Exercise directions
Rewrite the records below, swapping every "coordinates" for "position" and leaving all else untouched.

Information provided
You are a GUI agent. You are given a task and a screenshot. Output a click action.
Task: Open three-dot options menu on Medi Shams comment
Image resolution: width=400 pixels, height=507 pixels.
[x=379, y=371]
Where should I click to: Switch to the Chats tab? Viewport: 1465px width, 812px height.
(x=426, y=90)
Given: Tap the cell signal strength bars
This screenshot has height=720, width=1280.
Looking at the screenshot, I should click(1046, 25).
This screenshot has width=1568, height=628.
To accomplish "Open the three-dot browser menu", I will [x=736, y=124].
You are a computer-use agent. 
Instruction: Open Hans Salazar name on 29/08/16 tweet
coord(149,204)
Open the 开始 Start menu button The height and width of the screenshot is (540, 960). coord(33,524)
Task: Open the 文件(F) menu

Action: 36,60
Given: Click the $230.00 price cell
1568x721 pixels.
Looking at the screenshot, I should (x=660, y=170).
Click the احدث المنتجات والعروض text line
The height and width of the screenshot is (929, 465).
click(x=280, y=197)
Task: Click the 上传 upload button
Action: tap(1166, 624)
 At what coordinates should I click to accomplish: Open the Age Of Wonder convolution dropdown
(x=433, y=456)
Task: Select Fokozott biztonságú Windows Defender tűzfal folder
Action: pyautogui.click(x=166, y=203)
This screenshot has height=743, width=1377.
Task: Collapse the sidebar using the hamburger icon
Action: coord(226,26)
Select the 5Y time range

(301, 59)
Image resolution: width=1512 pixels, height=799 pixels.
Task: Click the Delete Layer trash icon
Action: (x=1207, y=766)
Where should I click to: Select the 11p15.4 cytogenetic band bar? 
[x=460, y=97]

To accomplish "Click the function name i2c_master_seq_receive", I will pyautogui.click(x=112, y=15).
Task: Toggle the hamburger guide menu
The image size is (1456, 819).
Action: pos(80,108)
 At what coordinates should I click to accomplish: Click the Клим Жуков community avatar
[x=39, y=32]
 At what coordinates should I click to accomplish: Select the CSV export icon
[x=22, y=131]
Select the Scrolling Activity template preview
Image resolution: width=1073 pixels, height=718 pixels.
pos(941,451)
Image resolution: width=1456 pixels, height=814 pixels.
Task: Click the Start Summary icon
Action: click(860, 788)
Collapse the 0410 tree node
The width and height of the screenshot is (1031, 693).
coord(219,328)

Complete response
You are a GUI agent. You are given a task and a screenshot. Output a click action.
Task: Open three-dot options menu on Medi Shams comment
Image resolution: width=400 pixels, height=507 pixels.
[x=379, y=371]
Where should I click to: Switch to the Chats tab? Viewport: 1465px width, 812px height.
(x=426, y=90)
Given: Tap the cell signal strength bars
This screenshot has height=720, width=1280.
Looking at the screenshot, I should click(1046, 25).
This screenshot has width=1568, height=628.
To accomplish "Open the three-dot browser menu", I will [x=736, y=124].
You are a computer-use agent. 
Instruction: Open Hans Salazar name on 29/08/16 tweet
coord(149,204)
Open the 开始 Start menu button The height and width of the screenshot is (540, 960). coord(33,524)
Task: Open the 文件(F) menu

Action: 36,60
Given: Click the $230.00 price cell
1568x721 pixels.
Looking at the screenshot, I should (x=660, y=170).
Click the احدث المنتجات والعروض text line
The height and width of the screenshot is (929, 465).
click(x=280, y=197)
Task: Click the 上传 upload button
Action: tap(1166, 624)
 At what position should I click to accomplish: Open the Age Of Wonder convolution dropdown
(x=433, y=456)
Task: Select Fokozott biztonságú Windows Defender tűzfal folder
Action: pyautogui.click(x=166, y=203)
This screenshot has height=743, width=1377.
Task: Collapse the sidebar using the hamburger icon
Action: coord(226,26)
Select the 5Y time range

(301, 59)
Image resolution: width=1512 pixels, height=799 pixels.
Task: Click the Delete Layer trash icon
Action: (x=1207, y=766)
Where should I click to: Select the 11p15.4 cytogenetic band bar? 
[x=460, y=97]

To accomplish "Click the function name i2c_master_seq_receive", I will pyautogui.click(x=112, y=15).
Task: Toggle the hamburger guide menu
The image size is (1456, 819).
Action: pos(80,108)
 At what position should I click to accomplish: Click the Клим Жуков community avatar
[x=39, y=32]
 At what position should I click to accomplish: Select the CSV export icon
[x=22, y=131]
Select the Scrolling Activity template preview
Image resolution: width=1073 pixels, height=718 pixels.
pos(941,451)
Image resolution: width=1456 pixels, height=814 pixels.
Task: Click the Start Summary icon
Action: click(860, 788)
Collapse the 0410 tree node
The width and height of the screenshot is (1031, 693).
coord(219,328)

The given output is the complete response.